The Leotiomyceta Puf3 targets were also significantly enriched for other mitochondrial categories not enriched in the Saccharomycotina targets: genes involved in amino acid metabolism (odds-ratio = 4.8, p = 0.005) and those categorized as "other" under import and biogenesis (odds-ratio = 4.8, p = 0.005) (S5 Table contains results for all mitochondrial subsets; p-values were Bonferroni corrected for testing of 36 subsets).
As the Leotiomyceta Puf3 targets contained 296 targets not annotated as mitochondrial, we searched for other themes among these genes using the annotations of S. cerevisiae orthologs. Despite the large number of targets, we found only a modest enrichment for the broad category of "membrane" (odds-ratio = 2.3, p = 0.0001 after Bonferroni correction for testing all gene ontology [GO] categories) whereas the majority of targets do not connect to a common, known functional theme. Understanding the selective advantages conferred by the conserved interactions with Puf3, in this large set of genes without known functional commonalities, is an important challenge (see Summary and Implications).
Evolutionary reprogramming of post-transcriptional regulation between Puf proteins: Pezizomycotina Puf4 binds >150 mRNAs orthologous to Puf3 targets in Saccharomycotina
The Saccharomycotina Puf3 targets encode particular mitochondrial proteins involved in multiple aspects of mitochondrial organization and biogenesis. The results presented above lead us to a parsimonious model in which the ancestral Puf3 gained these RNAs as targets in an ancestor to Saccharomycotina and Pezizomycotina and subsequently lost its interaction with these RNAs in an ancestor of Leotiomyceta species. We explored what happened to the post-transcriptional regulation of this set of related RNAs in the Leotiomyceta species, and specifically whether the coordinated regulation of these mRNAs might have been preserved via interactions with an alternative RNA binding protein or whether the coregulation of these RNAs was lost or reconfigured.
If another protein were to maintain coordinated post-transcriptional regulation of these RNAs, a distinct sequence element corresponding to the binding site of this hypothetical regulator might be a shared feature of these RNAs, discoverable via bioinformatic analysis. We therefore applied the motif finding program REFINE [61] to the Leotiomyceta orthologs of the Saccharomycotina Puf3 targets. We identified a motif in all Leotiomyceta species that was similar to, but distinct from, the Puf3 motif (see Fig 5A for representative motifs; all significant motifs are shown in S8 Fig). The tetranucleotide UGUA at the 5' end of the enriched sequence is a characteristic feature of sequences recognized by Puf family proteins [25,51], but the motif differs from the Puf3 motif in containing an extra nucleotide between the UGUA and the 3' end UA, resulting in a motif nine nucleotides in length instead of eight as with Puf3's motif.

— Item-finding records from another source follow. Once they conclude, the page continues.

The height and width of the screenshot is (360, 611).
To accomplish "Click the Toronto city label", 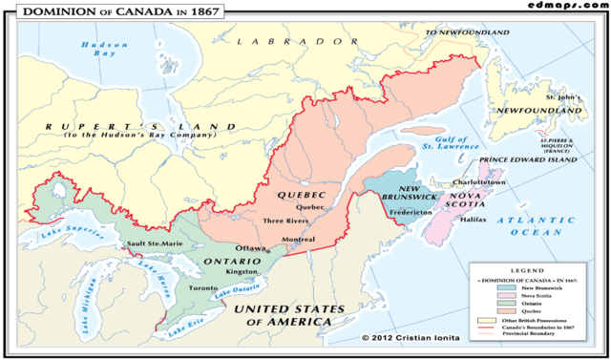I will (199, 287).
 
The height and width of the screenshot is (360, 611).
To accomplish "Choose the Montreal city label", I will (299, 239).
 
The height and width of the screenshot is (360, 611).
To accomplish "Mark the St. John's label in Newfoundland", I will (563, 97).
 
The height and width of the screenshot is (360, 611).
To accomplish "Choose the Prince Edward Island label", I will (531, 159).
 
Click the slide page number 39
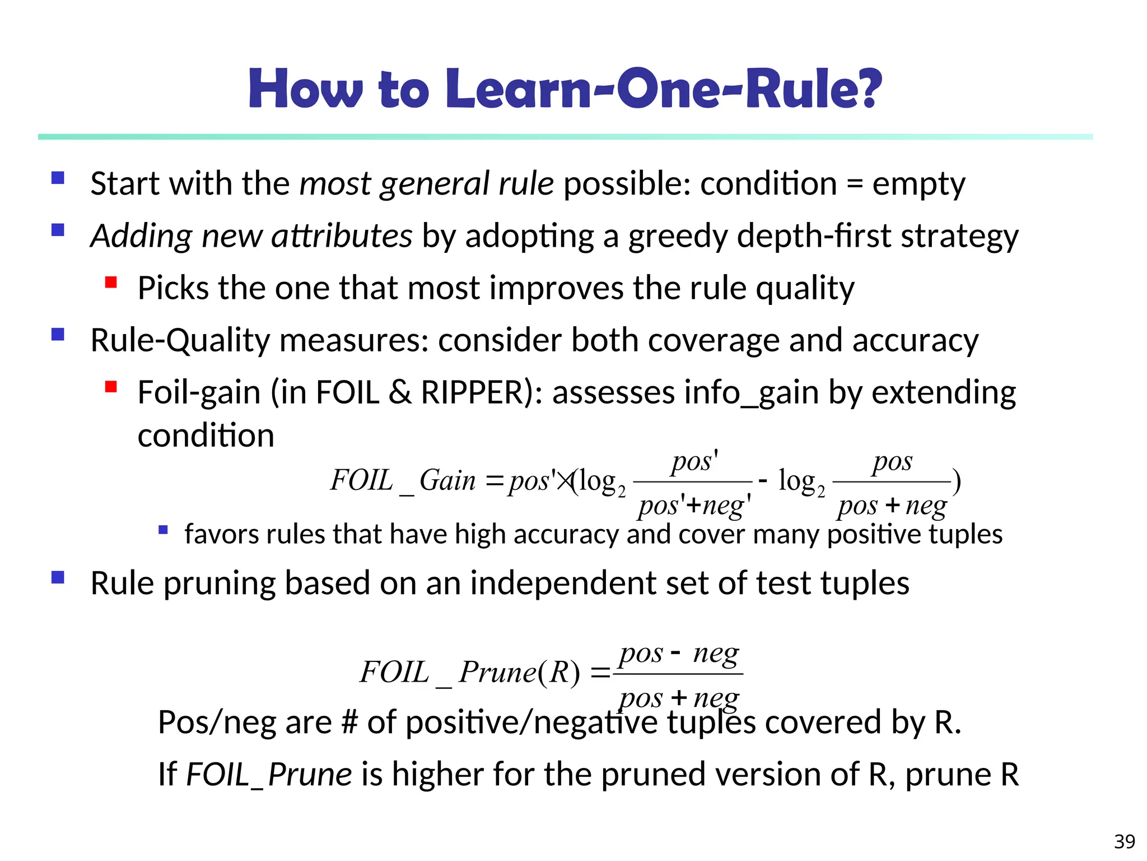(1125, 841)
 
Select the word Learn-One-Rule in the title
(650, 89)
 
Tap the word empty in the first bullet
(918, 184)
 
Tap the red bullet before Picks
(111, 282)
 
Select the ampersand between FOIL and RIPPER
(400, 392)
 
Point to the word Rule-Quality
(180, 340)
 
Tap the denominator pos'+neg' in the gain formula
(694, 506)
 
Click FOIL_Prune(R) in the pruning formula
(470, 672)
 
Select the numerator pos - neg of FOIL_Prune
(679, 654)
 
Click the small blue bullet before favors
(163, 529)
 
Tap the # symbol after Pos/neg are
(349, 722)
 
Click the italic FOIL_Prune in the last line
(269, 775)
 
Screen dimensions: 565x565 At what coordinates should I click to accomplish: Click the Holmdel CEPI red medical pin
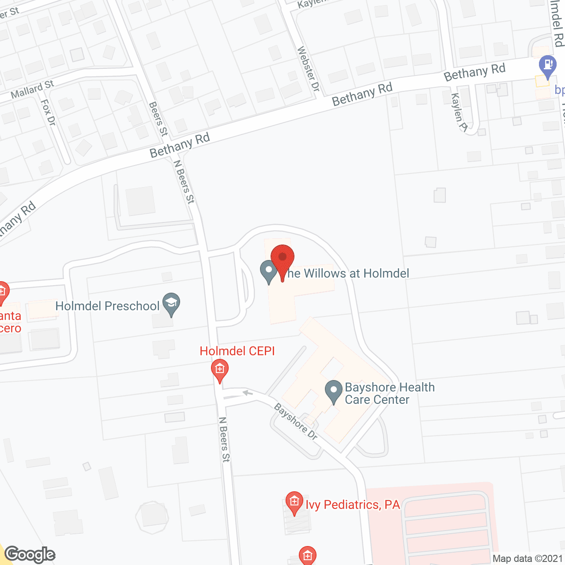220,370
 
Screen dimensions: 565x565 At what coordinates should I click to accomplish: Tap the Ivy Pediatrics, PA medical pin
294,503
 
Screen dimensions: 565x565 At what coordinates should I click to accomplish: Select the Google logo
30,554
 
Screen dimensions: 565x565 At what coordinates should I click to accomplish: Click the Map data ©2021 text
527,559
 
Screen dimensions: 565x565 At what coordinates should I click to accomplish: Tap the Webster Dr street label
308,69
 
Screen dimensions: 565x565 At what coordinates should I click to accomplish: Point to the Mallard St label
32,90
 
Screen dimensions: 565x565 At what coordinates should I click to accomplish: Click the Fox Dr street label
48,112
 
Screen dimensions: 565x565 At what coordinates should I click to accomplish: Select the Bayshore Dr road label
296,422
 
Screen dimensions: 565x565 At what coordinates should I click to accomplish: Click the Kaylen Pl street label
459,112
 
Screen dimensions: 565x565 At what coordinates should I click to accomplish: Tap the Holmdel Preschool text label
107,306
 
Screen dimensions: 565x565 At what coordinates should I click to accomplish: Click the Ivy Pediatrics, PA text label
353,505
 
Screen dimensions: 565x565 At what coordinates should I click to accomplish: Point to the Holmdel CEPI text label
237,351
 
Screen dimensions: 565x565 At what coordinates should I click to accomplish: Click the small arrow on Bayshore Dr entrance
247,393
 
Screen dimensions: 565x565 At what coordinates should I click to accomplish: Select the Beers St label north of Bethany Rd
158,119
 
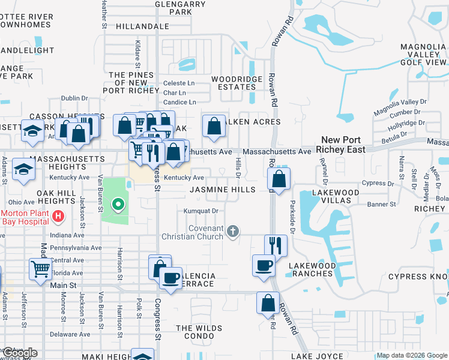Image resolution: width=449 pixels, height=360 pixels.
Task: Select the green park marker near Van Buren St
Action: pyautogui.click(x=118, y=205)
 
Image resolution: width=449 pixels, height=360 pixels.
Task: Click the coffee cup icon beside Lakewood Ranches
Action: pyautogui.click(x=264, y=265)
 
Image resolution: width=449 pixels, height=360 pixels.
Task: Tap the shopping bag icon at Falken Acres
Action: pyautogui.click(x=214, y=127)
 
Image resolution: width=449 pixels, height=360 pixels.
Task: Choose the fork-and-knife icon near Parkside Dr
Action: pyautogui.click(x=276, y=245)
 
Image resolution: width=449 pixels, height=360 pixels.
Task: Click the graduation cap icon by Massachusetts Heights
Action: pyautogui.click(x=23, y=170)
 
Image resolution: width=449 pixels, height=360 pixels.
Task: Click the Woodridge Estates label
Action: pyautogui.click(x=237, y=83)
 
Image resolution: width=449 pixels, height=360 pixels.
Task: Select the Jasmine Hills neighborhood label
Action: pyautogui.click(x=223, y=190)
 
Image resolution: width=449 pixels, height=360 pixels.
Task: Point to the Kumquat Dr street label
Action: pyautogui.click(x=200, y=211)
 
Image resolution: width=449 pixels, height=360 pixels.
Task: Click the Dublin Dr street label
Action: pyautogui.click(x=74, y=98)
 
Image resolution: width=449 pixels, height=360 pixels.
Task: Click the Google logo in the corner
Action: pyautogui.click(x=20, y=353)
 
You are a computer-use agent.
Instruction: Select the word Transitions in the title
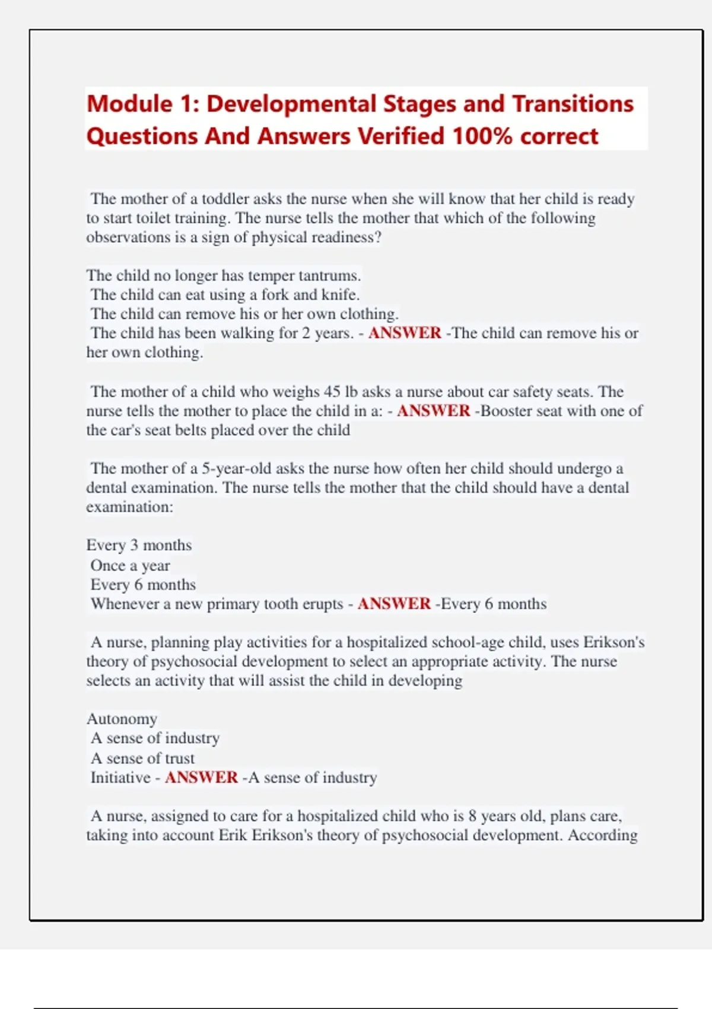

The predicted Puf binding motif resembles the sequence recognized by S. cerevisiae Puf4. Previous work suggested Puf4 in Pezizomycotina species binds a small but significant fraction of RNAs encoding mitochondrial proteins [60]. This previous work assumed that the binding specificity of Puf4 in Pezizomycotina species is the same as that of S. cerevisiae Puf4 [60], but two observations suggested that this assumption may not hold. First, sequences matching the motifs that we identified from de novo comparative sequence analysis are found in the majority of the Leotiomyceta orthologs of the Saccharomycotina Puf3 targets (Fig 5A), whereas the previous work assuming a conserved Puf4 recognition motif found putative Puf4 binding sites in only ~20% of these RNAs. Second, Pezizomycotina Puf4 is orthologous to both S. cerevisiae Puf4 and Puf5, yet S. cerevisiae Puf4 and Puf5 binding specificities are distinct. Puf4 and Puf5 resulted from a gene duplication that we have dated to an early ancestor of nearly all Saccharomycotina species (S17 Text), and Puf4 and Puf5 in Saccharomycotina could have experienced changes in RNA sequence recognition subsequent to this duplication, rendering Saccharomycotina Puf4 recognition partially distinct from that of Pezizomycotina Puf4. Indeed, the following analyses provide evidence for such distinctions in binding specificities.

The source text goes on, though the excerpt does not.